It was a week into the Keeping that things went south.
If it had been on the first or second or third order, the second day or third, Vercingetorix might have freed her and tried to get a promise not to mess with him in retaliation. But no, it was a week in and even if he’d wanted to, she’d learned too much.
“Go do the dishes, and then work on your homework.” It’d been a long day, and they were both tired; her magic class was exhausting, which he might have remembered if he’d been thinking straight.
“No.” Glaucia looked at him as if challenging him to say something. “I need something to eat, I’m falling over, and I don’t have any homework. Why don’t you do the dishes?”
And, much to his surprise, Vercingetorix had found himself washing the dishes.

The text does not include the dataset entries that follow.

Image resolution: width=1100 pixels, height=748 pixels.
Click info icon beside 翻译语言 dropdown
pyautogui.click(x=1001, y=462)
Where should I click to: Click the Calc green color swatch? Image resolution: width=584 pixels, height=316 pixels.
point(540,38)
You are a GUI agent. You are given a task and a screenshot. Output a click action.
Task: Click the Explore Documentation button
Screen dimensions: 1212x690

To his further surprise, he found his Kept sitting in the armchair, knees to her chest and hands over her face, delicate fins sticking up behind her thumbs.

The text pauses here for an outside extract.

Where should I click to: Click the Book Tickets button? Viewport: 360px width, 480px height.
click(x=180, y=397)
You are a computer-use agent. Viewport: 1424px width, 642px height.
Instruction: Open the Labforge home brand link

He took her to Caitrin’s, of course, because he remembered Changing without the pain meds and would wish that on nobody. And in the cuddling and reassuring and watching her little fins and webs and scales come in, Vercingetorix pretty much forgot about the thing with the dishes and so did Glaucia.
The next time was a couple days later, when she started arguing with him about sleeping arrangements. “If you don’t like it,” he bellowed, “sleep on the floor!”
“No! I don’t see why I should. You sleep on the floor!”
And not only did Vercingetorix find himself curled up in the corner of the room with a spare pillow, not entirely sure what had happened, but he felt miserable, like he’d just yelled at his Keeper.
In Vercingetorix’s defense, this sort of thing rarely happened, and he’d never heard stories of it before, not even rumors or whispers. The Kept bond was a Law; you couldn’t break it. Thus, it took him a little while to figure out what was going on.
It took Glaucia a little less time, because she had far less preconceptions to work from. Her Keeper had been able to make her feel miserable and tell her what to do; now she could share that. One made as much sense as the other.
Once she’d figured it out, it was easy to figure out that she should subtle with it – not all his orders were annoying, not everything he did was unpleasant, so she pushed back only when she found what he was doing onerous or annoying (or when she was having a bad day).
If she’d stayed with being sneaky, it might have taken Vercingetorix even longer to figure out what was going on. But since she was a curious-minded individual, she started experimenting with the bonds of her new trick. And when she started pushing things, Vercingetorix finally went from “something is weird here” to understanding what was going on.
Of course, by then, it would prove almost impossible for him to release her.